■ **Directions**: Give a verbatim repeat of the lines that run from the line containing "Task: Open Reels with the video icon" to the end of the data below.

■ **Pixel coordinate grounding data**:

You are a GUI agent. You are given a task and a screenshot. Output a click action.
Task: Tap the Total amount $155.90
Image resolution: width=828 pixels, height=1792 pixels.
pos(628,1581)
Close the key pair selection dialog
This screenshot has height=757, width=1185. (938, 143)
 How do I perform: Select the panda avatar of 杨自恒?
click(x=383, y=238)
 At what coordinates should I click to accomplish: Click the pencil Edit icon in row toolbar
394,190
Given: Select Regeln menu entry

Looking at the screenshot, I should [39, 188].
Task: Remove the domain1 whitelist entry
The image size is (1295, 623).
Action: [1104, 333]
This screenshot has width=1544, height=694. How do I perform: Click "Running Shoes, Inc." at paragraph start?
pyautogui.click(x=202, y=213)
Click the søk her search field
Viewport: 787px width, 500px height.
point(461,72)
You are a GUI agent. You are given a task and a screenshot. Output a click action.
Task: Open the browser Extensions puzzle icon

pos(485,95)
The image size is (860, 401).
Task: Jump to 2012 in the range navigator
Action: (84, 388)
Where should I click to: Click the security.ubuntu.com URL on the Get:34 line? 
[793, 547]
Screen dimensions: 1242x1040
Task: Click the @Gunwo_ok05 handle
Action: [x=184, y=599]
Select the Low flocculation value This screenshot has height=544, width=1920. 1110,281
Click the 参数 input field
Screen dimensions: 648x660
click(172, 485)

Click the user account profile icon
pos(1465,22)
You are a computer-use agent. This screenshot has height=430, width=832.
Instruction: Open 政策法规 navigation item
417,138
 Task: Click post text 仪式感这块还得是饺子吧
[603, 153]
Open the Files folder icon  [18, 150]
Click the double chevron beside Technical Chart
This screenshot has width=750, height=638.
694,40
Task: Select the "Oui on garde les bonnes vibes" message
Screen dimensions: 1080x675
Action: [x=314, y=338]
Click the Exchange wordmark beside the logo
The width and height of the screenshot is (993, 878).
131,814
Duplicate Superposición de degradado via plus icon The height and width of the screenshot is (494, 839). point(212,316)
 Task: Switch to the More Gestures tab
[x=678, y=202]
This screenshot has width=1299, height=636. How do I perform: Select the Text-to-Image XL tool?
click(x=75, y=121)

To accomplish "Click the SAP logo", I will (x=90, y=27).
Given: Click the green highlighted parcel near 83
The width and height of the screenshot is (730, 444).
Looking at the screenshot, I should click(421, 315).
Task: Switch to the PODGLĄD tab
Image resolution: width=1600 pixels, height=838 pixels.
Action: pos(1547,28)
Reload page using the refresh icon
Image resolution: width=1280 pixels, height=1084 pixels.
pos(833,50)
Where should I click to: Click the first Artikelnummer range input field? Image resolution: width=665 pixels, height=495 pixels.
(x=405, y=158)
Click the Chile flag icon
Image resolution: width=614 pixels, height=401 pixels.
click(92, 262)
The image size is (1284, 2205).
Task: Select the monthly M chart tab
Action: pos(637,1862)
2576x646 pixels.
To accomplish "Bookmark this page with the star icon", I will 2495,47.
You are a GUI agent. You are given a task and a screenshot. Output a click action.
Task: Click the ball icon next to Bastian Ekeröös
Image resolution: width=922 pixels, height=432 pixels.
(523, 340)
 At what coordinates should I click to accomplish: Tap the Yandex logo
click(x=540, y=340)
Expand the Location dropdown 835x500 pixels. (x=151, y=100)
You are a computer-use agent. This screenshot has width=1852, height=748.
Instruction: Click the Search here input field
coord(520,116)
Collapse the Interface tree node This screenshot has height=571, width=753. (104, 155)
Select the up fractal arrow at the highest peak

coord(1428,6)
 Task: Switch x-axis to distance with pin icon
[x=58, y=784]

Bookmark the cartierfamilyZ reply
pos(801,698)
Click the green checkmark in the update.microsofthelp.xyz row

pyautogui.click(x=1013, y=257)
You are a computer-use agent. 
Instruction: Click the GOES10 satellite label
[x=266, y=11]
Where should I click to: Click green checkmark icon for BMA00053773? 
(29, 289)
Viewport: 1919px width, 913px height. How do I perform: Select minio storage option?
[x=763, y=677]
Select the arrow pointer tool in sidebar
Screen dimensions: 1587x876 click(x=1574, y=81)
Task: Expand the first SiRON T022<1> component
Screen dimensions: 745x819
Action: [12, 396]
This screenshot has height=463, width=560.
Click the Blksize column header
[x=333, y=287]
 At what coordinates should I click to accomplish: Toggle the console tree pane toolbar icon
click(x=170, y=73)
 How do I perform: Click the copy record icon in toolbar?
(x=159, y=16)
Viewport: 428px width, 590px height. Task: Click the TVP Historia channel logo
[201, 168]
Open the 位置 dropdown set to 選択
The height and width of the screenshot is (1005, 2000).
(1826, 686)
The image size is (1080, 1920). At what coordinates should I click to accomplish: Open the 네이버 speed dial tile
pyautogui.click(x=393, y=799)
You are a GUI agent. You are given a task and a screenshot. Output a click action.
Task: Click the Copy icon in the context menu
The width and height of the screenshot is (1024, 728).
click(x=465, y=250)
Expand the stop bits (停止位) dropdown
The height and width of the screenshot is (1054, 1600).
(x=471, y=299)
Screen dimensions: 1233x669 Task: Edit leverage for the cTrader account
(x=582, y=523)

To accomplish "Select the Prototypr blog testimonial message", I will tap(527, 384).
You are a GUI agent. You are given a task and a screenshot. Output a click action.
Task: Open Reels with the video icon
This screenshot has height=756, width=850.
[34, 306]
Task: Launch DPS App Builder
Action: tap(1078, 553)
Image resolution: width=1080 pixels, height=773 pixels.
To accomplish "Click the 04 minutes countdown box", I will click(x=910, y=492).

■ **Reply to the exercise**:
Task: Open Reels with the video icon
This screenshot has height=756, width=850.
[34, 306]
Task: Launch DPS App Builder
Action: tap(1078, 553)
Image resolution: width=1080 pixels, height=773 pixels.
To accomplish "Click the 04 minutes countdown box", I will click(x=910, y=492).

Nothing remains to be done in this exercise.